= Beginning of Section =

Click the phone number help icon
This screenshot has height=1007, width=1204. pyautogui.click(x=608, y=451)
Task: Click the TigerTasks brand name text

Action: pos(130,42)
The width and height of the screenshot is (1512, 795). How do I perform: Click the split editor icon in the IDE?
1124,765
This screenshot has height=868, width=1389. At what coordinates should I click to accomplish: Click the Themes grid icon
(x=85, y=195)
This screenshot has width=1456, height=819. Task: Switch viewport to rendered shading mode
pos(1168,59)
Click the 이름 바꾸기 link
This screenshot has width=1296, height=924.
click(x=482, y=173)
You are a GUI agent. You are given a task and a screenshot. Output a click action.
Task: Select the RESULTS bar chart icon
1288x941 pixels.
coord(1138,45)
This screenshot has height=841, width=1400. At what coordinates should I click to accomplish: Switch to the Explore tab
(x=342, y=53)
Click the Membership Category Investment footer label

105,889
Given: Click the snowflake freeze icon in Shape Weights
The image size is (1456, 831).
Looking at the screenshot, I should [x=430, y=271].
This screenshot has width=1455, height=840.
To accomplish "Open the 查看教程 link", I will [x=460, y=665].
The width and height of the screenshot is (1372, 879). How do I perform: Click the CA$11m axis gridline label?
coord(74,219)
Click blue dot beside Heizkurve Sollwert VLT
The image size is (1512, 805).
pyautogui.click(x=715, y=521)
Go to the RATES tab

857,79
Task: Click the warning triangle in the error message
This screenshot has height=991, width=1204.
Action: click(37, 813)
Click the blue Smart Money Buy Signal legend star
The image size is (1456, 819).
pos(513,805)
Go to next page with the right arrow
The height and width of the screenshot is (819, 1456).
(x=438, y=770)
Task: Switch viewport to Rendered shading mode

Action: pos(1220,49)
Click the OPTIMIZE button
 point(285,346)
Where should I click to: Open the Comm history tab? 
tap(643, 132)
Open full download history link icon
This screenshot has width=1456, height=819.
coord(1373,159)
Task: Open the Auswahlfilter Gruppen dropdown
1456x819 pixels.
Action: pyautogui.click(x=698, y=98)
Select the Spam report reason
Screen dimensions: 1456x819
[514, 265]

= End of Section =

Only the lines from the one with "Click the OPTIMIZE button" through the end of the records above are to be copied, exactly as written.

**Task solution**.
Click the OPTIMIZE button
 point(285,346)
Where should I click to: Open the Comm history tab? 
tap(643, 132)
Open full download history link icon
This screenshot has width=1456, height=819.
coord(1373,159)
Task: Open the Auswahlfilter Gruppen dropdown
1456x819 pixels.
Action: pyautogui.click(x=698, y=98)
Select the Spam report reason
Screen dimensions: 1456x819
[514, 265]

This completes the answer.